Joseph Tidwell joined the Writers’ League last November. He lives in Burbank, California but is relocating to Austin with his family in the near future.
Scribe: In what genre(s) do you write?
Joseph Tidwell: Dramatic fiction, comedic fiction, novels and screenwriting, playwriting, short stories, poetry, biographies and ghost writing on many topics. I have also taught screenwriting on and off for sixteen years and plan on doing that when I move to Austin.
Scribe: What authors would you like to have coffee or a beer with and which beverage?
JT: Since I had the opportunity to lunch several times with Horton Foote at his home in Wharton and study with Edward Albee, I would think a long lunch perhaps with Chekhov or Proust might be very interesting. Of course again, I would love to have a visit with a whole bunch of authors if the Tempter himself didn’t have to know.
Coffee or beer… hum… well I would love to sit and talk at length with Tennesse Williams again. I met him in the early sixties and it would for sure be a little heavier beverage than the aforementioned. I’m positive whiskey would be the call. In a short time he taught me a good deal about writing depth of soul. As a writer, his main advice was “getting some reality under your fingernails with your words so to speak.” He critiqued the very first draft of my stage play Southern Rapture, that Dwight Yoakam made his acting debut in with Peter Fonda directing.
Scribe: If you were stranded on a deserted island, what book would you want to have with you to keep you sane?
JT: Let Us Now Praise Famous Men written by James Agee and photographs by Walker Evans. Of course I’d have to cheat the devil and take along a few more books he wouldn’t have to know about.
Scribe: What have you learned from your association with the Writers’ League?
JT: My association with the Writer’s League has been a short one so far, only two or three months I think. But after hearing about it for a couple of years and all the wonderful writers who were members I thought hell, I better get with the program and get my butt back to Texas and some like minds so I could learn something. My wife and I plan on moving down around Austin somewhere as soon as she retires from Walt Disney Studios or sooner if one of my screenplays is produced between now and then.
Scribe: Where do you see your writing taking you (or you taking it) in the future?
JT: Hummm, interesting question. Well, its sure has jerked me a thousand ways from hell all these years. Run my ragged ass from place to place and took me through more mental phases and stages than Willie could think of, so I guess I’m gonna be like one of my characters in my Texas Fables, (The Whip Gunn Series) who says, “Whichever way my (literary) nose is pointed at the time is where I’m bound.”

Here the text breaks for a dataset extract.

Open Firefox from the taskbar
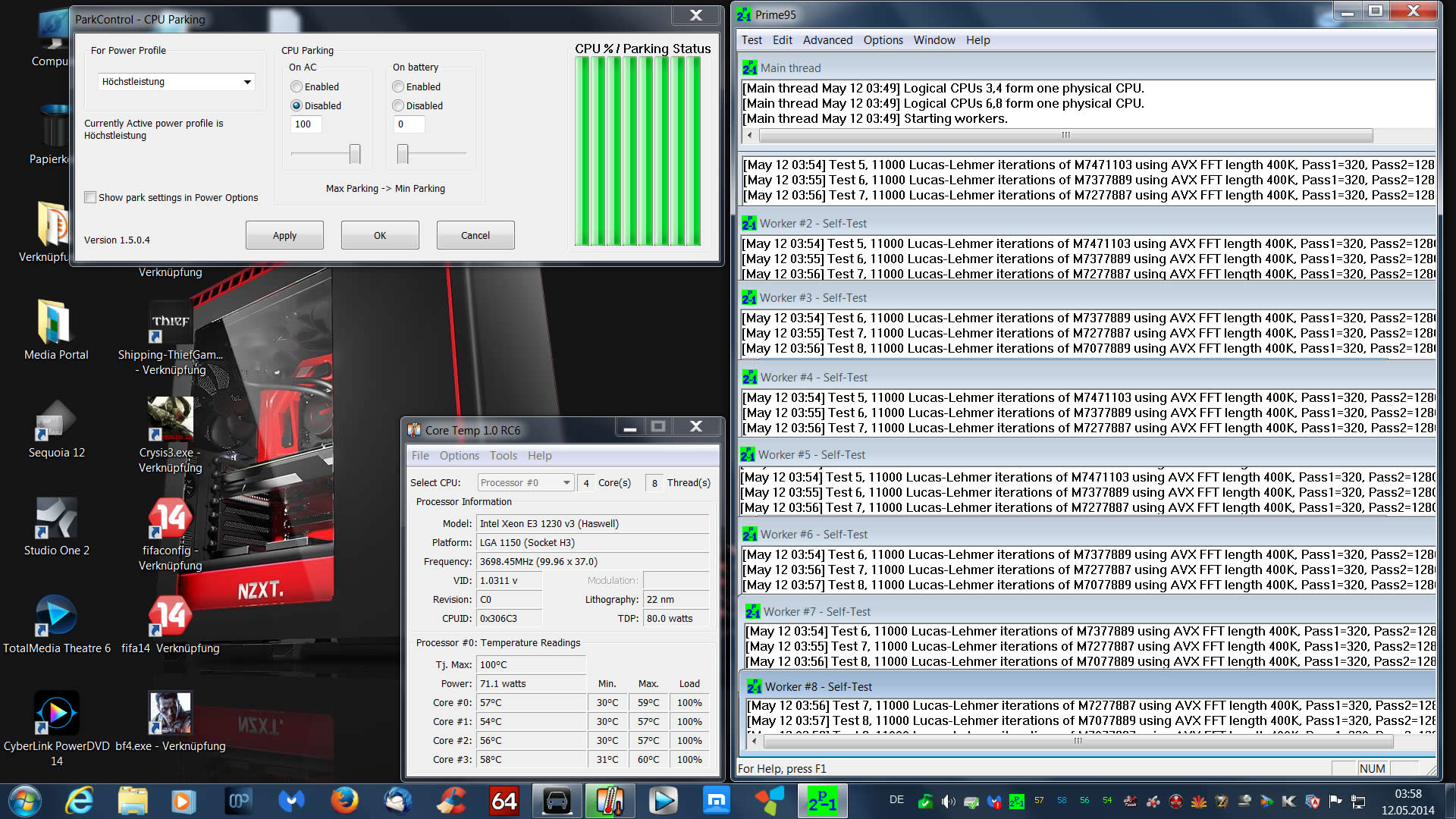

I try with all my heart and soul to create, even though fictitious “real characters and real events and places”–at least in the minds of my readers. On the other hand I have taken my writing to many a dark place but fortunately for me the bright spots ruled over that. When you write and tell stories for a long time you eventually run through most every kind of story known to man. As my character Millard T. Lippenpool III in Palace Of The Oleander Moon says, “Some stories are unknown to man as of yet.”